Preconditioning stimulus of proteasome inhibitor enhances aggresome formation and autophagy in differentiated SH-SY5Y cells

- Pretreatment with a low dose MG132 enhances aggresome formation.
- Preconditioning of MG132 enhances autophagy turnover under proteasome inhibition.
- Preconditioning stimulus accelerates degradation of protein aggregate.
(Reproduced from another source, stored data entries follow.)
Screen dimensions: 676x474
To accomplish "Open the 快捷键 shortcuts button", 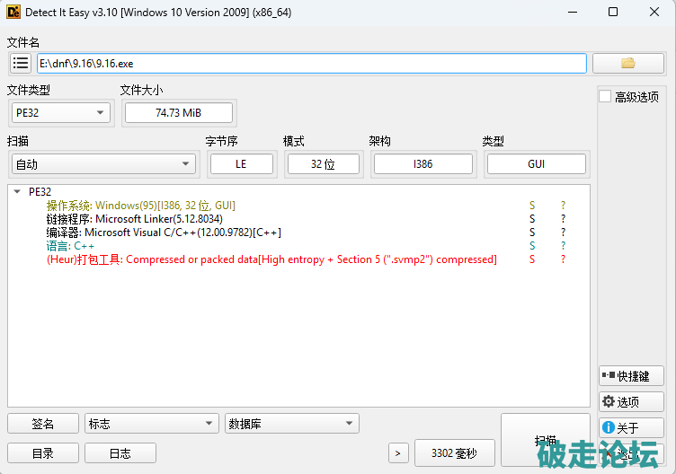I will tap(631, 376).
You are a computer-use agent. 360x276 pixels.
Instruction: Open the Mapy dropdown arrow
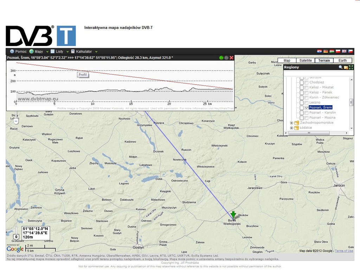click(x=47, y=51)
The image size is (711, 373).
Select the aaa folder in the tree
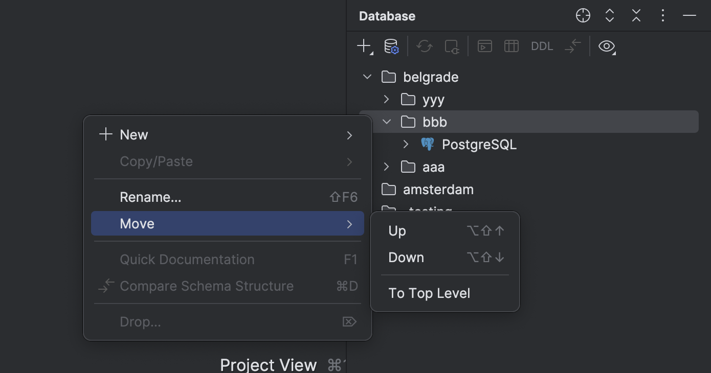coord(433,167)
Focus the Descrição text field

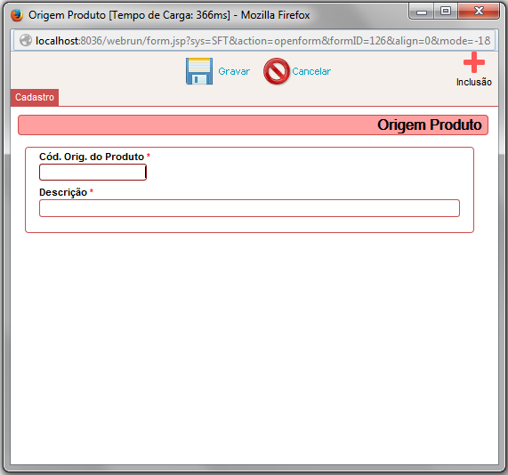(x=249, y=208)
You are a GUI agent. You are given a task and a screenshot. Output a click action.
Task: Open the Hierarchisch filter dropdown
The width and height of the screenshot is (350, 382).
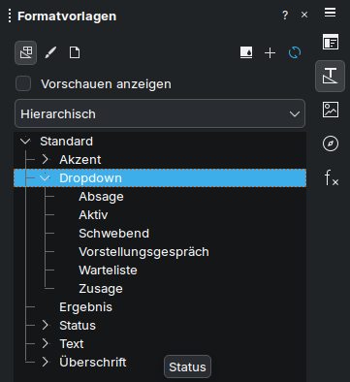160,113
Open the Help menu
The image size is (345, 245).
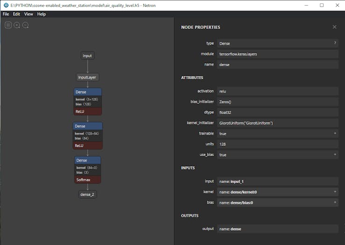point(41,14)
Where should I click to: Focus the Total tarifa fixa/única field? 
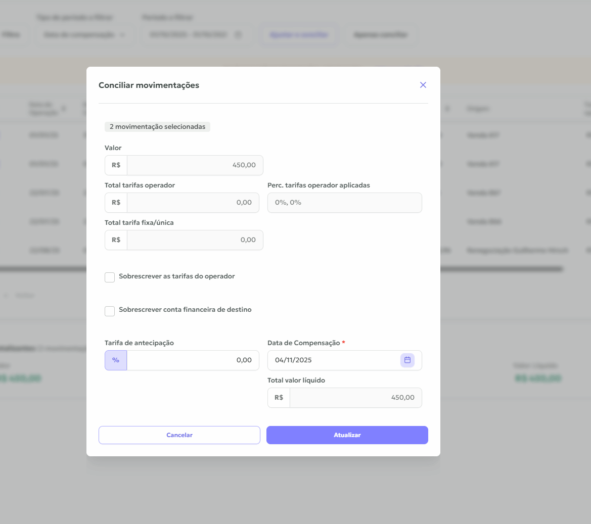[x=195, y=240]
The abnormal accumulation of protein aggregates is a dominant pathological feature common in neurodegenerative diseases. Autophagy contributes to the processing of aggregated proteins resistant to proteasomal degradation. Autophagic degradation is multi-step process, and especially aggresome formation is a specific and active cellular process for appropriate autophagy-mediated protein homeostasis mechanism. Here, we showed that preconditioning of cells with a non-toxic low dose of MG132 induced autophagy, using an in vitro experimental model that closely represents the characteristics of the autophagy pathway under proteasome inhibition. Clear and large aggresome-like protein accumulation was observed in the perinuclear region of differentiated SH-SY5Y cells with preconditioning stimulus. This results in up-regulation of autophagosome formation and turnover and degradation of intracellular ubiquitinated and p62-bound protein aggregates. Pretreatment with low dose of MG132 attenuated proteinopathy-related cytotoxicity. Together, our experimental model could provide a proper in vitro system for studying the autophagy-related pathophysiology of neurodegeneration, especially therapeutic targeting of intracellular aggresome-like aggregates formation.